There is weak, but inconsistent, correlation with:

An increase in the number of bots on the site .
An increase in the overall MySQL CPU percent.

There is no correlation, weak or otherwise to:

An increase in network I/O.
Any application cron activity.
Any system cron activity.
Any system disk I/O errors or anomalies.

So, as a sanity check, I have disabled apache2 mod pagespeed (just now) to see if there is any effect at all.

Code:

<IfModule pagespeed_module>
    # Turn on mod_pagespeed. To completely disable mod_pagespeed, you
    # can set this to "off".
    ModPagespeed off

    ###
    ###

This is just a "shot in the dark" (disabling mod pagespeed), but at least we will know something. If the spikes continue, I will turn it back on, of course.

Neo

02-15-2020

Administrator

19,118, 3,359

Join Date: Sep 2000

Last Activity: 15 July 2022, 8:51 AM EDT

Location: Asia Pacific, Cyberspace, in the Dark Dystopia

Posts: 19,118

Thanks Given: 2,351

Thanked 3,359 Times in 1,878 Posts

Update:

Quote:

Originally Posted by Neo

So, as a sanity check, I have disabled apache2 mod pagespeed (just now) to see if there is any effect at all.

Code:

<IfModule pagespeed_module>
    # Turn on mod_pagespeed. To completely disable mod_pagespeed, you
    # can set this to "off".
    ModPagespeed off

    ###
    ###

This is just a "shot in the dark" (disabling mod pagespeed), but at least we will know something. If the spikes continue, I will turn it back on, of course.

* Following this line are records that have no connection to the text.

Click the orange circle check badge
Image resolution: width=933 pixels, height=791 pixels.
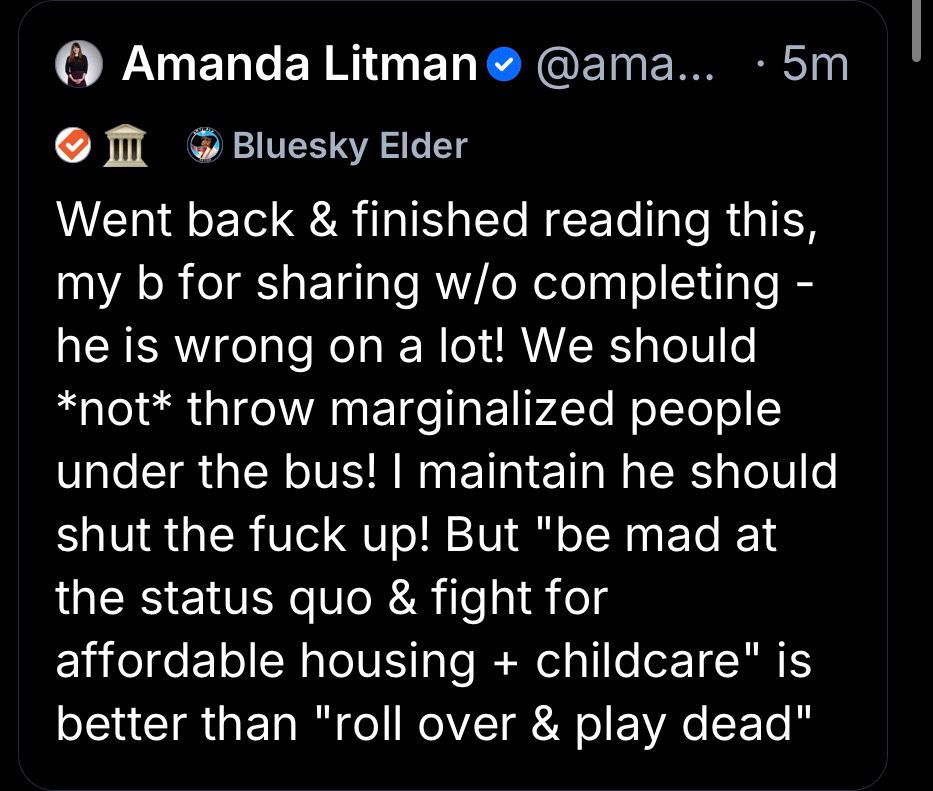click(71, 146)

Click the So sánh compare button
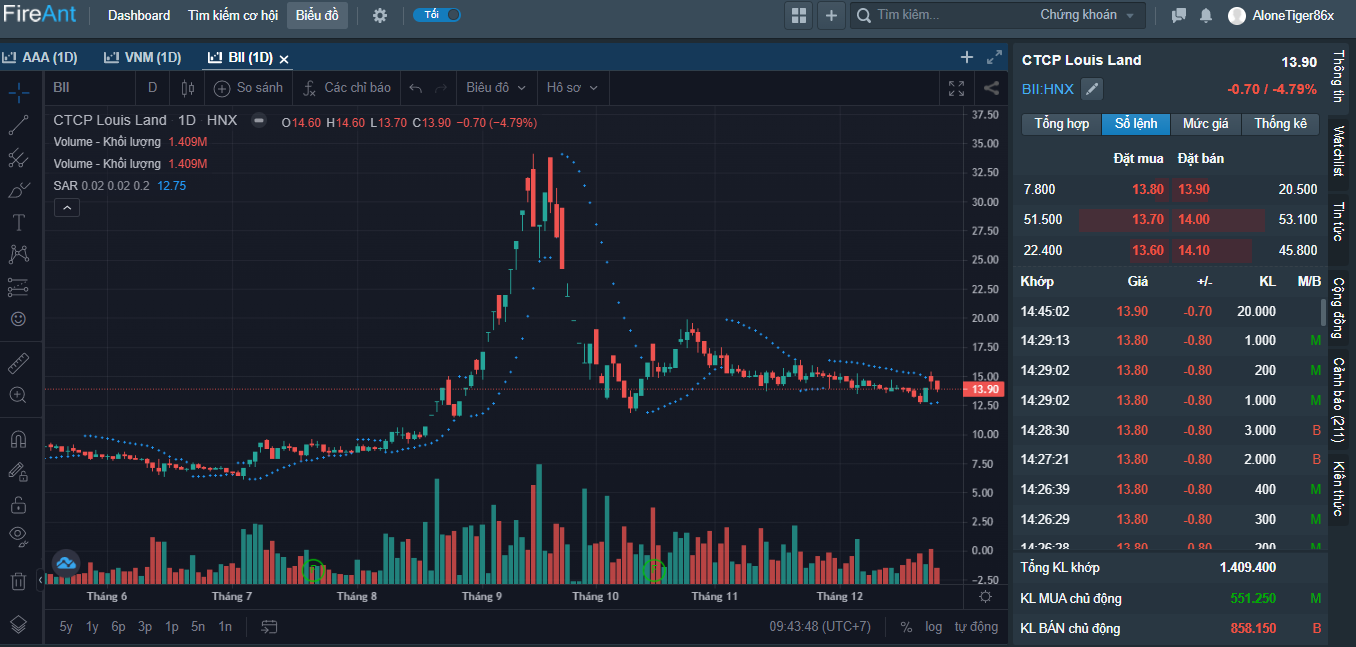tap(249, 88)
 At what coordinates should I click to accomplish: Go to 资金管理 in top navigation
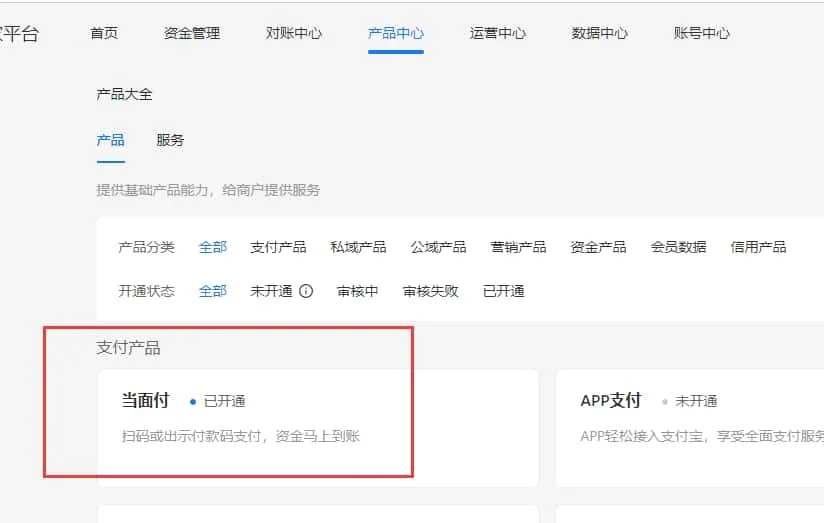pyautogui.click(x=192, y=33)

Did not help at all. Slowed the site down a bit and did not stop any spikes.

Code:

ModPagespeed on

Neo

02-15-2020

Administrator

19,118, 3,359

Join Date: Sep 2000

Last Activity: 15 July 2022, 8:51 AM EDT

Location: Asia Pacific, Cyberspace, in the Dark Dystopia

Posts: 19,118

Thanks Given: 2,351

Thanked 3,359 Times in 1,878 Posts

Next:

I have some old "cyberspace situational awareness" PHP code I used for a visualization project a few years ago, which captures and stores details information on web session activity; this code has proven handy identifying rouge bots in the past.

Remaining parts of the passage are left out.